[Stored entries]

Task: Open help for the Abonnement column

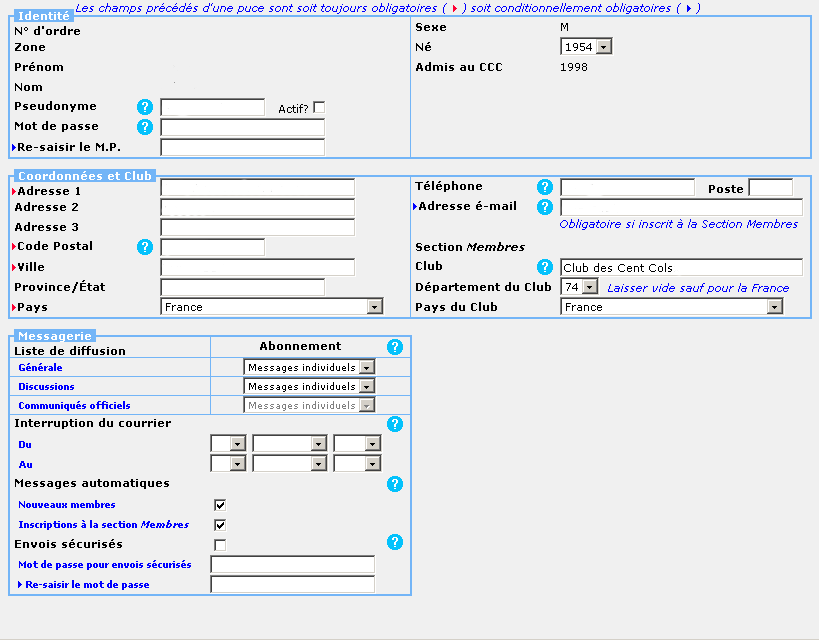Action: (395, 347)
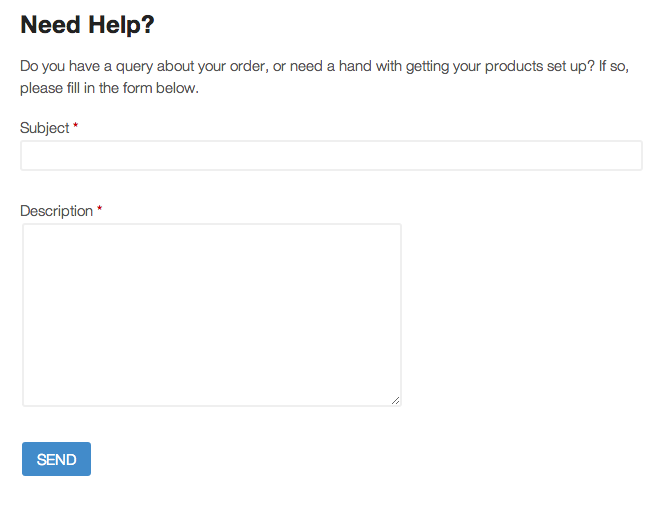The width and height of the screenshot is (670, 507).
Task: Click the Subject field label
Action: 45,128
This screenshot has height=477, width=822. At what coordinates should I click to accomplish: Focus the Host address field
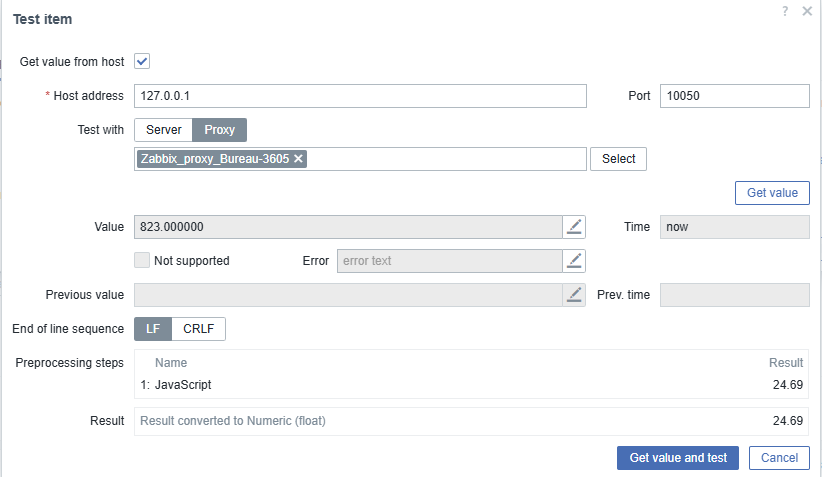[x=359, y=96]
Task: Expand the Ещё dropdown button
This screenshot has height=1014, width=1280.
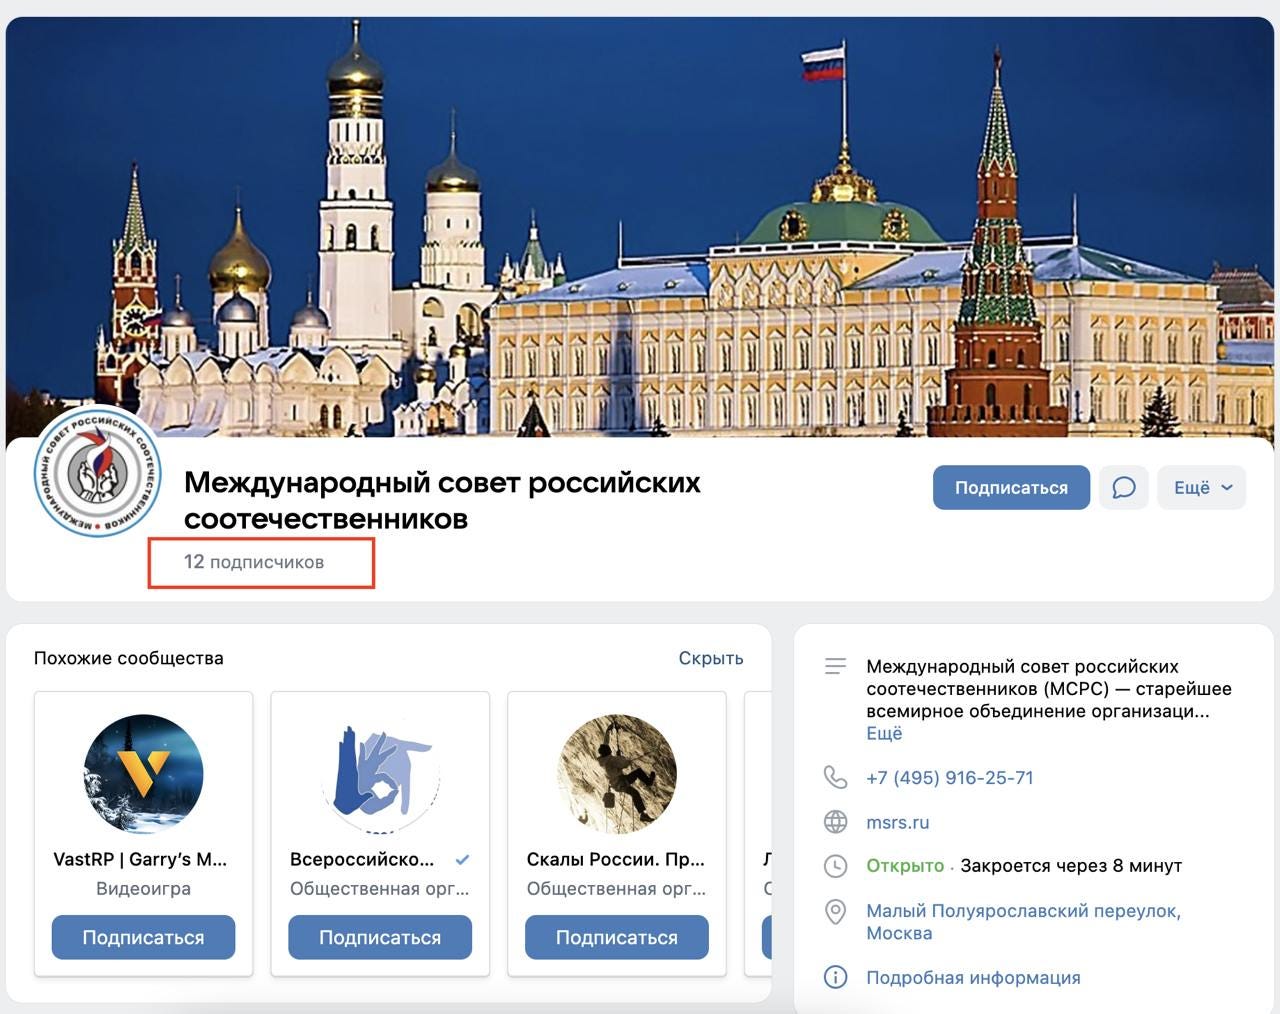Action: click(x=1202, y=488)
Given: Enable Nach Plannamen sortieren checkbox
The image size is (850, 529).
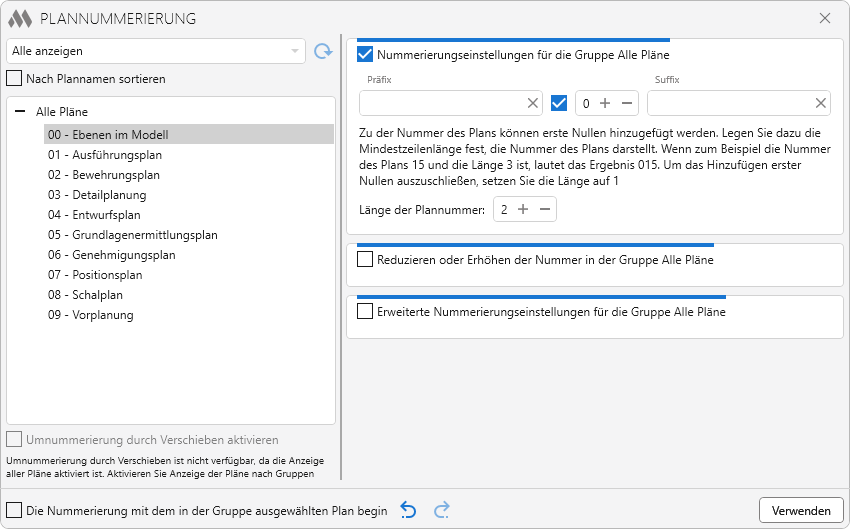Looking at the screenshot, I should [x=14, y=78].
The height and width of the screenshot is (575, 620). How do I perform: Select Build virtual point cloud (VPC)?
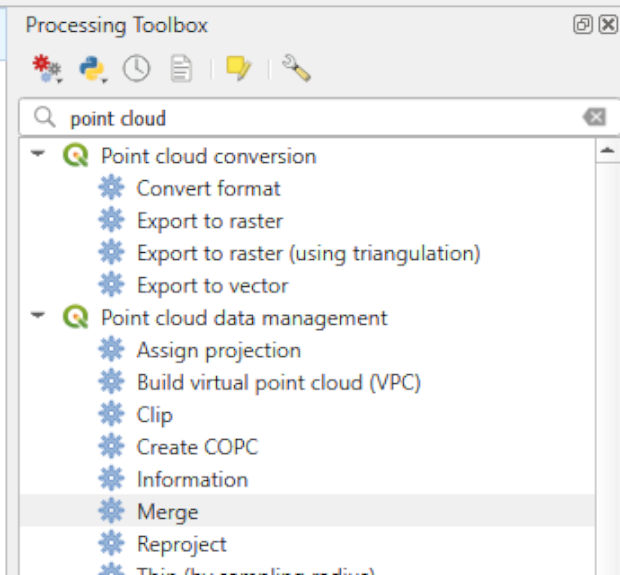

*What needs to be done*: Starting with the line that contains "Given: Enable Nach", print every remaining line of the records above, exactly as it stands. Do not print the pictures.

*Task answer*:
Given: Enable Nach Plannamen sortieren checkbox
The image size is (850, 529).
Looking at the screenshot, I should [x=14, y=78].
The height and width of the screenshot is (575, 620). How do I perform: Select Build virtual point cloud (VPC)?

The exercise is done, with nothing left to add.